SAS's thoroughly broken development and distribution is also a problem.
If someone in base development had come up with a good idea right
after 9.1 was released, we wouldn't see it until 2008 or later, because
of the feature freeze before 9.2, and SAS's inability to effectively
distribute test releases. The iterations take much too long.
The development of the regular expression functions is a good case
study. They started off with SAS regular expressions, then (and I don't
remember the exact order in which these occurred) they added Perl
regular expressions, the ability to use a string regular expression as a
parameter, various match and change functions, and they dropped the
requirement that a regex start with a special character. The whole
process took several years. I like the results, but wish they had
happened faster.
There are some internal policies that slow down development, but I
wonder if the base SAS development team is adequately staffed.
toby dunn wrote:
> Id suspect they need to fire them. I dont give a tinkers damn how good of a programmer one is nor how great their programs are, if you are building it for a someone else to use and it isnt very easy to interact with, no one will use it. There are plenty of computer science books and I know some CS classes even cover the idea of user interfaces and usability.
>
> Honestly id suspect that it was short sightedness.

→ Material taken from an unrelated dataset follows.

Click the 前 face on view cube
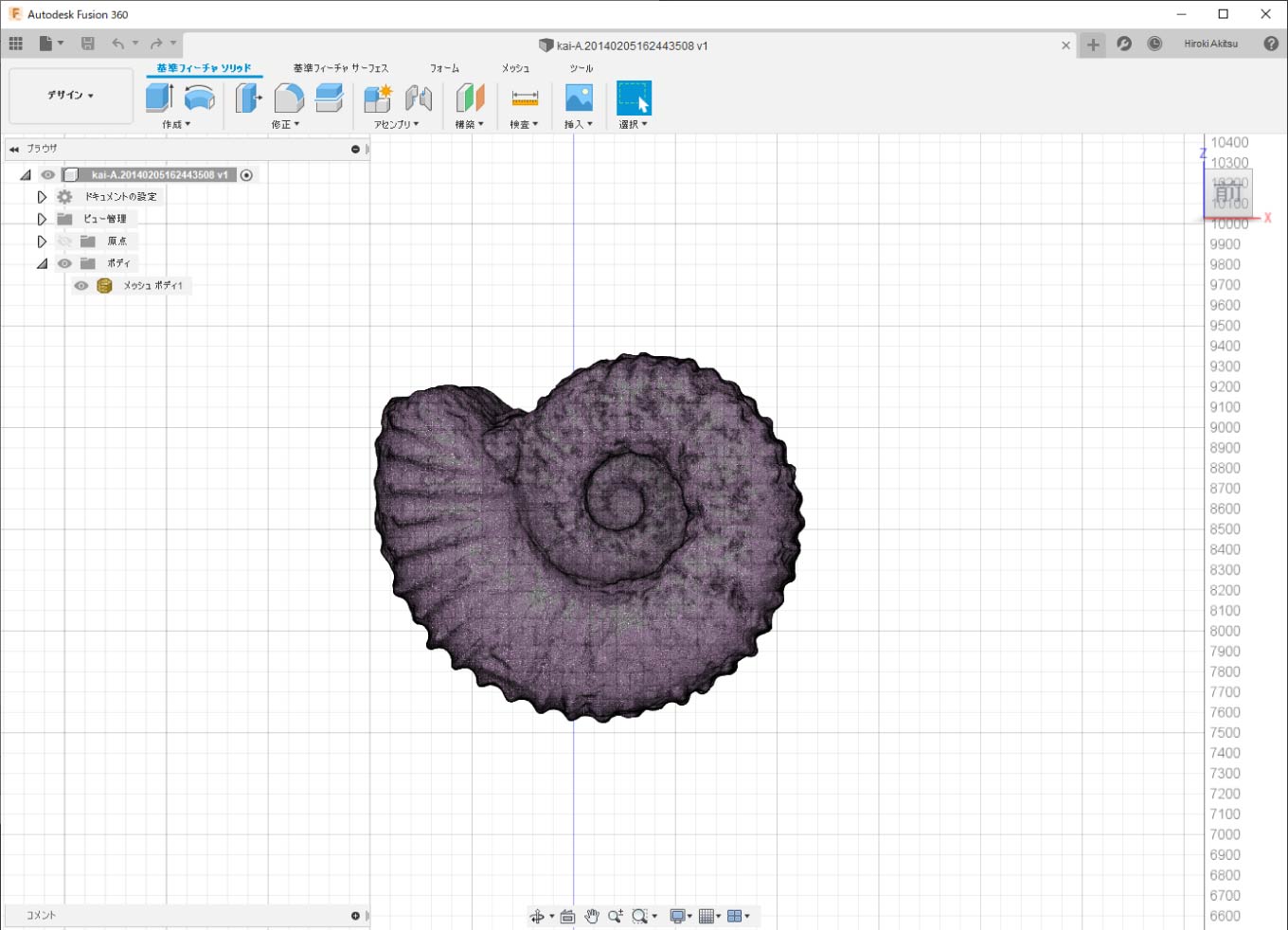This screenshot has width=1288, height=930. click(x=1228, y=193)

I dont think SI has given the mighty Hash enough thought yet. Consequently, they havent fully understood everything one can or would want to do with it, nor how to make the sucker easier for the SAS user to use.
>
>
> Toby Dunn
>
> "Don't bail. The best gold is at the bottom of barrels of crap."
> Randy Pausch
>
> "Be prepared. Luck is where preparation meets opportunity."
> Randy Pausch
>
>
>> Date: Tue, 29 Apr 2008 09:21:12 -0700
>> From: jfh@STANFORDALUMNI.ORG
>> Subject: Re: Is there an efficient way to use OUTPUT statement
>> To: SAS-L@LISTSERV.UGA.EDU
>>
>> I suspect that the answer is a practical one: SAS Institute hires
>> computer science and statistics majors, not business analysts.
>>
>>
>> toby dunn wrote:
>>> Jack ,
>>>
>>> Perhaps you could answer this question for me.
>>>
>>> One of the problems I have seen in all the Hash solutions which creates many data sets from a by variables values is that the examples always use very few variables in the DefineData method. I dont know about you but I rarely have that few variables in a data set. Now one could try and use the DefineData( All: 'Yes' ), but means you would need to also specify a data set in the hash declaration and once you do that the variables you use in the DefineKey method have to already resid in the data set. Which means in your example the _Unique_Id cant be created it already has to live in the data set.
>>>
>>> Having said that suppose you wanted to break up said data set into a bunch of little data sets and one didnt have a unique id var already in your data set and further more you didnt want to manually specify all your variable names in the DefineData method. The only 2 solutions I can come up with are:
>>> 1.) Define a view with 0 obs and add a unique var.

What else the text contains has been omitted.